Shell 30 can include cylindrical body 31, top cover 32 and bottom 33.Top cover 32 and bottom 33 are respectively connecting to the two ends of cylindrical body 31, to form the inner space closed.Motor 50 includes stator 51 and rotor 53.Stator 51 is fixedly connected to cylindrical body 31, and rotor 53 is at the radially inner side of stator 51 and can rotate relative to stator 51.Rotating shaft (is also referred to as bent axle) and 15 extends through the medium pore of rotor 53 and be fixedly connected to rotor 53 to rotate with rotor 53.During compressor operating, rotor 53 is rotated axle 15 and rotates together, and rotating shaft 15 and then driving compress mechanism so that the low temperature low pressure gas entered by inlet channel to be compressed.The compression gas discharged from compression mechanism passes through the gap between gap and rotor 53 and the stator 51 between motor 50 and shell 30, arrives the top of compressor, and is discharged via the discharge duct 35 being arranged in top cover 32.
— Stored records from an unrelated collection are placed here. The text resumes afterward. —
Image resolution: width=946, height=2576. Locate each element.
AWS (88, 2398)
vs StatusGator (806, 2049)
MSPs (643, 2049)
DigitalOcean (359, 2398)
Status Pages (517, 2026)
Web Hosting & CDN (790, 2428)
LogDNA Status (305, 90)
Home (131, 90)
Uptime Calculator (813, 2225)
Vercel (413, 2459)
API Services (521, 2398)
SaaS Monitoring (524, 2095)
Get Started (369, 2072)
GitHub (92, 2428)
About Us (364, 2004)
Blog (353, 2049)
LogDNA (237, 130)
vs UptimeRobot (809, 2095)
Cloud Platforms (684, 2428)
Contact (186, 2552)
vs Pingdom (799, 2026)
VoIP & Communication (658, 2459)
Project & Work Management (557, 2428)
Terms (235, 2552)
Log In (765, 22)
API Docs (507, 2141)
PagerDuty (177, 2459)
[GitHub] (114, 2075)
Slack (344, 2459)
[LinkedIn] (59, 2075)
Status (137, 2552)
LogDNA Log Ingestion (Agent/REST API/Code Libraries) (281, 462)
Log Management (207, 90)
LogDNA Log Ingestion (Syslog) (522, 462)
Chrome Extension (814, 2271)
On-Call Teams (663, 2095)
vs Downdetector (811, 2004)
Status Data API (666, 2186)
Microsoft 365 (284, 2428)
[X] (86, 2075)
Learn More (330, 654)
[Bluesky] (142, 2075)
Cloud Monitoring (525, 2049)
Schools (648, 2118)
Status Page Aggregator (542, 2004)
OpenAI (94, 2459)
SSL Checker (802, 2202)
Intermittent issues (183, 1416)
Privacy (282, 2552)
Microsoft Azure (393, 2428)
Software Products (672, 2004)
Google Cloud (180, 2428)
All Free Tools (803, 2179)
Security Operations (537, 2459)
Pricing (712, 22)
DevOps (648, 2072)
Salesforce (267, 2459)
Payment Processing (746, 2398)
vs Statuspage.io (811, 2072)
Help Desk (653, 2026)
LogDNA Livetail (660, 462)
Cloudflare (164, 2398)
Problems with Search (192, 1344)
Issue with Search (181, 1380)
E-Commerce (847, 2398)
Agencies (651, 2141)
In the example shown in the series of figures, compression mechanism 10 compresses mechanism for twin rotor formula.Referring to Fig. 4 and Fig. 5, compression mechanism 10 includes the first compression assembly, the second compression assembly and the dividing plate 150 being arranged between the first compression assembly and the second compression assembly.First compression assembly includes first pump housing 110, first piston (or rotor) 120 and the first slide plate 130.First pump housing 110 is such as bolted to top chock 210 and step 310.First pump housing 110 has center through hole, and first piston 120 is contained in this center through hole and can roll along the internal perisporium of first pump housing 110.The internal perisporium of first pump housing 110 is provided with otch 118, for accommodating first slide plate 130.The first slide plate 130 spring 119 can be set to be biased towards first piston 120 by the first slide plate 130 in one end of the first slide plate 130, so that can stand tightly against first piston 120.So, the space between first piston 120 and first pump housing 110 is divided into induction chamber and exhaust chamber by the first slide plate 130.Second compression assembly includes the second pump housing the 160, second piston 170 and the second slide plate 180.The all parts of the second compression assembly can have the structure similar to all parts of the first compression assembly, therefore repeats no more herein.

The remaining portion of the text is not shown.